_Prompt_: Rewrite the stretch of rows from the line containing "Image resolution: width=720" through the end of the rows, replacing "Contact sales" with "Contact support" and leaving everything else the same.

_Exercise data_:
★ ★ ★

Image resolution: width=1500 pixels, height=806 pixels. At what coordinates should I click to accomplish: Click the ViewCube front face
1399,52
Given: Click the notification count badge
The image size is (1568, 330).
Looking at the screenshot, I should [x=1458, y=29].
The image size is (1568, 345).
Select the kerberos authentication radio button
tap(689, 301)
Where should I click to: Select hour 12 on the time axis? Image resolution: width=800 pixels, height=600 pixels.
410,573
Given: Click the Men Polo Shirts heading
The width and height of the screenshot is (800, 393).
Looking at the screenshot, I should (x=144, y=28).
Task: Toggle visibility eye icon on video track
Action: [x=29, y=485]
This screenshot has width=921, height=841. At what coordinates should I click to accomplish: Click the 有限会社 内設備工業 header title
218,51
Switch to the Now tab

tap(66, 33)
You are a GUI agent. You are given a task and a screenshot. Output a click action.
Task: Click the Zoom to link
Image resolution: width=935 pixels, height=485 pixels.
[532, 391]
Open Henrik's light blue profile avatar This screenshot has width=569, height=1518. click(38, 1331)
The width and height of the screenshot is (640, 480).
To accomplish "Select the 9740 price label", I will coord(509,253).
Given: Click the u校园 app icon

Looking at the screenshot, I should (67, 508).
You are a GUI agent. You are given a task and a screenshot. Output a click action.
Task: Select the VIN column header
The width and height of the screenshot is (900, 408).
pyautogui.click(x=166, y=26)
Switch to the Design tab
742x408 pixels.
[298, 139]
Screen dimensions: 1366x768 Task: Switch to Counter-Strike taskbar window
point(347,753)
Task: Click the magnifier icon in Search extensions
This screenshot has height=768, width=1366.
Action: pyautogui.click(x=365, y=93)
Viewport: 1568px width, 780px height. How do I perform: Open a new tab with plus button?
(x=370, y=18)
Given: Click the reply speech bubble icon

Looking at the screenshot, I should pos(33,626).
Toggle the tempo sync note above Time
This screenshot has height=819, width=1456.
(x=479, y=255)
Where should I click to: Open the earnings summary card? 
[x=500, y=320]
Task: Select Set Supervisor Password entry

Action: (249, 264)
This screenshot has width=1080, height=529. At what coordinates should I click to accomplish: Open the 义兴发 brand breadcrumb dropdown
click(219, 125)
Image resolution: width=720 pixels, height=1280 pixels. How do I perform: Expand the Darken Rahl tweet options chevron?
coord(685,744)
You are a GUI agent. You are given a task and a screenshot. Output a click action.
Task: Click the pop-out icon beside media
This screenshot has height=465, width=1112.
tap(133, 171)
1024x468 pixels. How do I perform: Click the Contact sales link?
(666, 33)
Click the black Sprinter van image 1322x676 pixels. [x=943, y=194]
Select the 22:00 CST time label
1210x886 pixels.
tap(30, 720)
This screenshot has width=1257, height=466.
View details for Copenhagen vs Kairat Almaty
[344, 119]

★ ★ ★

_Result for this exercise_:
Image resolution: width=720 pixels, height=1280 pixels. How do I perform: Expand the Darken Rahl tweet options chevron?
coord(685,744)
You are a GUI agent. You are given a task and a screenshot. Output a click action.
Task: Click the pop-out icon beside media
This screenshot has height=465, width=1112.
tap(133, 171)
1024x468 pixels. How do I perform: Click the Contact support link?
(666, 33)
Click the black Sprinter van image 1322x676 pixels. [x=943, y=194]
Select the 22:00 CST time label
1210x886 pixels.
tap(30, 720)
This screenshot has width=1257, height=466.
View details for Copenhagen vs Kairat Almaty
[344, 119]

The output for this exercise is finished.